Forster, presented by a a group from The Hamburg Ballet – it´s a hymn
to the young and energetic America, full of joy, optimism and youthful
ardour. danced by the Hamburgians with infectious exuberance, so that I
had the impression, that if Obama had been present, he would have
engaged the 14 boys of the "That´s What´s the Matter“ on the spot for
one his election campaigns, Followed another piece of Neumeier´s
Hamburgiana: Shall we dance?, his homage to Gershwin and the Broadway of
the ´seventies, served by the (married) Hamburg stars, Silvia Azzoni
and Alexandre Riabko with the nonchalant grace of the legitimate heirs
of Fred Astaire and Ginger Rogers. After which came 1963: Yesterday,
the famous Beatles´ song, arranged by Neumeier as a fairy-tale of the
meeting between a La Sylphide maiden and a boy from the London of the
´Swinging Sixties, and her transformation (almost Den lille havfrue
like) into a girl next door, ravishingly performed by Silja Schandorff
and Sebastian Kloborg (son of the well remembered Eva Kloborg) of the
Royal Danish Ballet. The first part before Haydée´s laudatio finished
then with the second act pas de deux from Neumeier´s Stuttgart created
Lady of the Camelias, starring Stuttgart´s today leading Sue Jin Kang
and Marijn Rademaker, sucking us helplessly into the stream of their
l´amour fou.
It the temperature in the auditory had already reached boiling point at that time, we cooled it down during the following intermission with some champagne and found us when the curtain went up again at the shore of the Baltic Sea, where Valeria Mukhanova and Dmitry Khamzin from the Moscow Stanislavsky ans Nemirowich-Danchenko Music Theatre greeted us as the young lovers of Neumeier´s The Seagull, true ambassadors of the Czekhov inspired spirit still alive in their house from Stanislavsky´s times – magically drawing us into the sweep of Shostakovitch´s elegiac sounds. From the Bavarian State Ballet in Munich – where Neumeier keeps us what almost looks like a second residence – Ivy Amista and Lukas Slavicky tenderly dallied as the lovers in Neumeier´s A Cinderella Story, before Laetitia Pujol and Manuel Legris from the Paris Opéra demonstrated thir more sophisticated way of making love in Neumeier´s pas de deux from Sylvia. There could not have been a more brutal contrast than the following rape scene of his A Streetcar Named Desire – which is Neumeier at his sexiest, performed by Katja Wünsche and Jason Reilly with Stuttgart/Louisiana steamrolling exuberance.

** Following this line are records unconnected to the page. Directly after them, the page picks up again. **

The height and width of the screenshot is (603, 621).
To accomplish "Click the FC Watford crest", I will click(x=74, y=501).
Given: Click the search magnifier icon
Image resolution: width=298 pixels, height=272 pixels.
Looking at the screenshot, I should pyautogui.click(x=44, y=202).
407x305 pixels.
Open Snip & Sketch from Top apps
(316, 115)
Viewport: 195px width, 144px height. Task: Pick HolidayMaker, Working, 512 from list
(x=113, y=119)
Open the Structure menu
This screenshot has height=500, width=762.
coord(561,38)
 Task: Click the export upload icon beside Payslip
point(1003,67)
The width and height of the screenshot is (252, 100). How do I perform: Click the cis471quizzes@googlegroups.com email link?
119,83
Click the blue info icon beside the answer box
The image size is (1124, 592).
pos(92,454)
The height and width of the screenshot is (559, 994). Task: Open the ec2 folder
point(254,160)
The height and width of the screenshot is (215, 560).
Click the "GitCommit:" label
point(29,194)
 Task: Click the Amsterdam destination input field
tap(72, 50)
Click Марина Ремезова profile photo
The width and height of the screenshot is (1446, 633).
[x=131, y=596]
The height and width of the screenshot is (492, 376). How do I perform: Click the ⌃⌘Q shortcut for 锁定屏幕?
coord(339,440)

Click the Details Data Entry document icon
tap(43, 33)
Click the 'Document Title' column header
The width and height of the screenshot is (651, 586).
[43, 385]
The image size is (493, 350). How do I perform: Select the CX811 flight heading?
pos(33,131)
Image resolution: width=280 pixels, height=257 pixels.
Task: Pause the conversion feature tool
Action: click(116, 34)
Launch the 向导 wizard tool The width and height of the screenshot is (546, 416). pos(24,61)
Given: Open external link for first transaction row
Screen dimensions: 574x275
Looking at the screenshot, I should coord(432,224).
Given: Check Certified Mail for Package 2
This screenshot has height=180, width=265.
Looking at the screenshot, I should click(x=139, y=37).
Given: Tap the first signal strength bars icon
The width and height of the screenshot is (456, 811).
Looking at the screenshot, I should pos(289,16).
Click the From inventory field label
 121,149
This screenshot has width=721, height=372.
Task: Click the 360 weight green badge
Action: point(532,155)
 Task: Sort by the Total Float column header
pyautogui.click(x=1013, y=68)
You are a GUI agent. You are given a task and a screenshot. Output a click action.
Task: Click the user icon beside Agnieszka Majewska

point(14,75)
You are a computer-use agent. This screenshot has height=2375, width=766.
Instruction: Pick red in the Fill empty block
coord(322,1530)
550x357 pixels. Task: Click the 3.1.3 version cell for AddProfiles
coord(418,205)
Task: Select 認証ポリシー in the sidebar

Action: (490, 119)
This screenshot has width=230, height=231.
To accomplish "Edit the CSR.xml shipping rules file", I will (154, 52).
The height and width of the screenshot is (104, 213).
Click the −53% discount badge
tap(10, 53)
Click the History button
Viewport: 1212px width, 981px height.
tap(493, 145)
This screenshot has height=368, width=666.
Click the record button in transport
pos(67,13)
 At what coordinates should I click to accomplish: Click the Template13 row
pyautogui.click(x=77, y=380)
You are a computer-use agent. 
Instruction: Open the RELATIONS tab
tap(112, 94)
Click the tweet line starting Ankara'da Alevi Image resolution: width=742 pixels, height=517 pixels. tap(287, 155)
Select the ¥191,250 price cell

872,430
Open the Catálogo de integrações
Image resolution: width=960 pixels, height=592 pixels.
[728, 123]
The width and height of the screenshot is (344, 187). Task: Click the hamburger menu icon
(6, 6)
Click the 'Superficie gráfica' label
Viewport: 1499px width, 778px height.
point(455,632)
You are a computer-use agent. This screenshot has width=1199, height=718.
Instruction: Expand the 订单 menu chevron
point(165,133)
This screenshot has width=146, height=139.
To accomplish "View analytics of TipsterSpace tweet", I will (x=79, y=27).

There was no lack of passion either in the farewell pas de deux of Violetta and Armand, sealing their tragic love-affair, with all their rapturous Camelia's flavour having long faded away, into which Lucia Lacarra from Munich and Roberto Bolle of La Scala di Milano conjured up once again the heartbreaking power of their relationship. But this was still not the end of the performance. There came the touching encounter of the Seamaid and The Prince at the beach, in which Silvia Azzoni (her greatest and most challenging role so far) appeared like a reborn young Martha Graham from the waves, with Carsten Jung as the Prince and Lover with his customary Hamburgian captain´s charm – a timely reminder of the friendly connection , which Neumeier has cultivated between Hamburg and Copenhagen since his early days up in the north. And what could have been more appropriate as finale of this glamorous gala than his tribute to his great colleague and friend, the late Maurice Béjart, with his Opus 100, performed by Alexandre Riabko and Peter Dingle, with their buddy comradeship tinged at this occasion with just the slightest touch of melancholy.
After which we are looking forward to Neumeier´s next anniversary to celebrate his 40 years as first the Director and now Intendant – the highest position in the German theatre hierarchy, meaning the rolling into one of Artistic and Managing Director – of the Hamburg Ballet as one of Germany´s top cultural ambassadors.